You know that top step on a ladder, which clearly states in bold letters Do Not Step Here? My husband sees this as a challenge to his manhood and he’ll defiantly make a point to stand on that top step. As is that’s not enough to show the ladder who’s boss, instead of getting down to move the ladder across the room, he’ll jog it across the room while standing on the top step.
Several years ago he was hanging a stone angel on our house. He’d just got it in place—amazingly without incident—and headed back down the ladder. He then proceeded to pull the ladder away from the house, but after only a few feet from the house it became stuck. He kept tugging at it.
“I don’t understand why I can’t budge this thing,” he said, tugging harder.
I looked up and to my absolute horror saw the ladder was stuck between two power lines. Did I happen to mention the ladder was metal? I guess the angel must’ve been looking out for him because, quite shockingly, it didn’t prove to be a shocking experience for him.
On a different occasion, there was a huge windstorm in which he decided to wait till the very last moment to take the gazebo top off. It was incredibly dangerous, so it needed to be accomplished quickly. Suddenly, while he’s on top of the ladder—again, on the top step—he stops doing what he’s doing a pulls out his phone.
“What on earth are you doing?” I called up to him.
“I just got a text from Jeremy and I’m trying to respond.”
“Seriously?” While you’re teetering on a ladder in the near hurricane winds you find it necessary to text?”
“Yes,” was his reply.
Of course if that had been me texting him in that same situation—or even if he’d just been relaxing in his chair—he’d never respond to me that quickly, if at all.
Then there was the one time when a ladder was needed, yet he and my father didn’t bother to use one. We were at my parent’s house and my husband and my dad were outside fixing something on the roof. I went outside and found my husband flailing around, dangling mid-air from a rope on one side of the house, while my father stood on the ground on the other side of the house holding the other end of the rope. Both of them laughed their heads off, in that way guys have of doing whenever they’re doing something dumb or dangerous. I wasn’t amused.

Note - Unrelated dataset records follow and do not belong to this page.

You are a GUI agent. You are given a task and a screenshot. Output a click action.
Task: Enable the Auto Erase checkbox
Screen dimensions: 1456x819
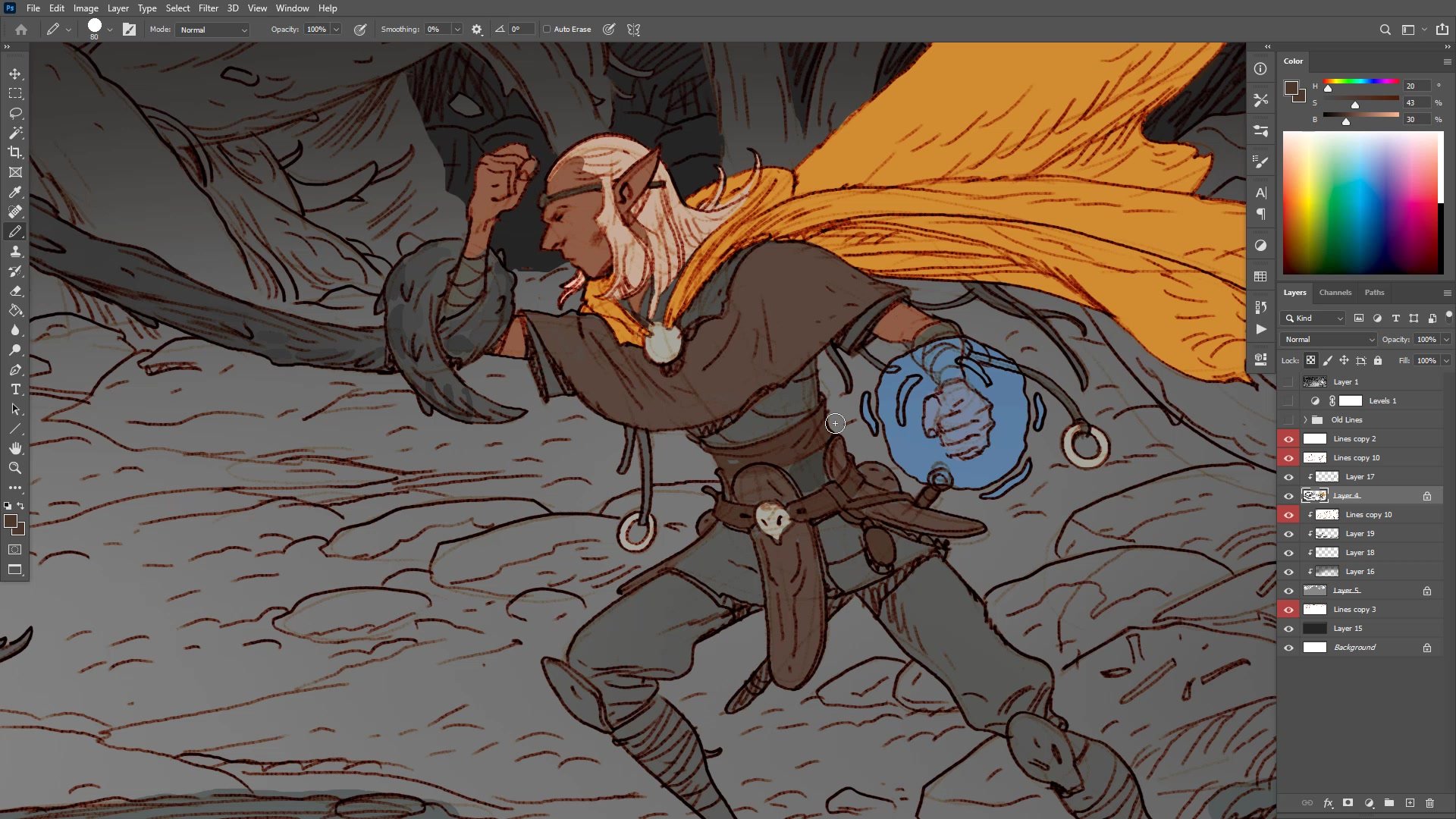tap(547, 30)
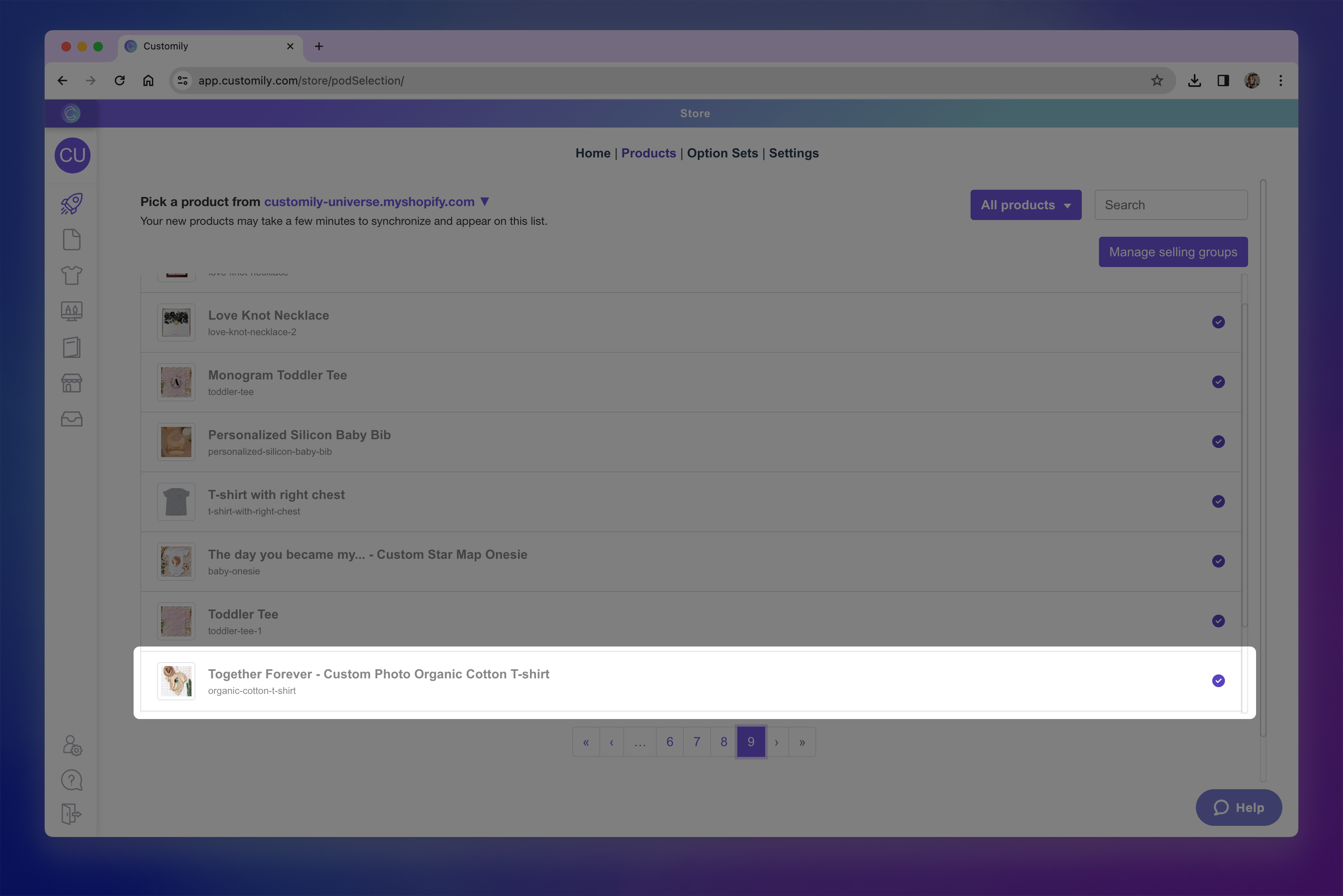Focus the Search products input field

[1170, 205]
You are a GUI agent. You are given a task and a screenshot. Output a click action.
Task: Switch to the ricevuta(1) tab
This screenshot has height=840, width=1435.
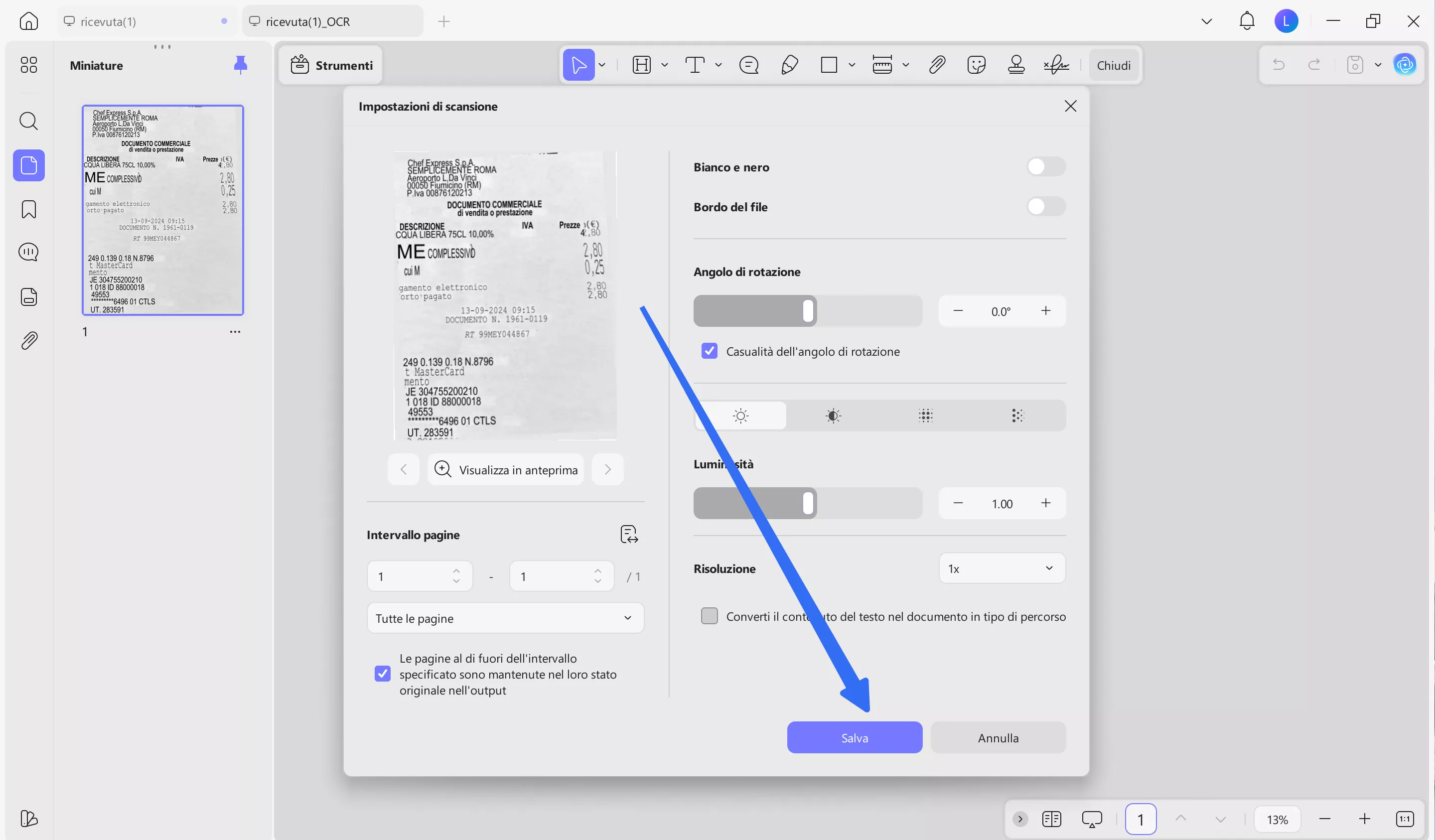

There was yet another incident, not on a ladder but on some new pool stairs we were putting together for our above ground pool. I went inside the house for a moment and came out to see my husband making his way up to the top of these stairs—which wasn’t up against the pool yet, or supported by anything else for that matter. I yelled out, telling him to get down. He ignored me, oblivious to the obvious danger involved. I dashed across the yard and grabbed hold of the side of the stairs, trying desperately to keep it balanced. He looked at me as if I had three heads.
I told him if he’d gone up to the top of that thing it would’ve toppled, and he would’ve toppled off with it. It took him a good five minutes to finally realize I knew what I was talking about and then he was put out about it.
As he continues to unsuccessfully climb the ladder of home improvement projects, I will continue to hold my breath, pray, and keep my fingers crossed that whatever miniscule amount of common sense this man has will increase—at least a few steps—above what it is now.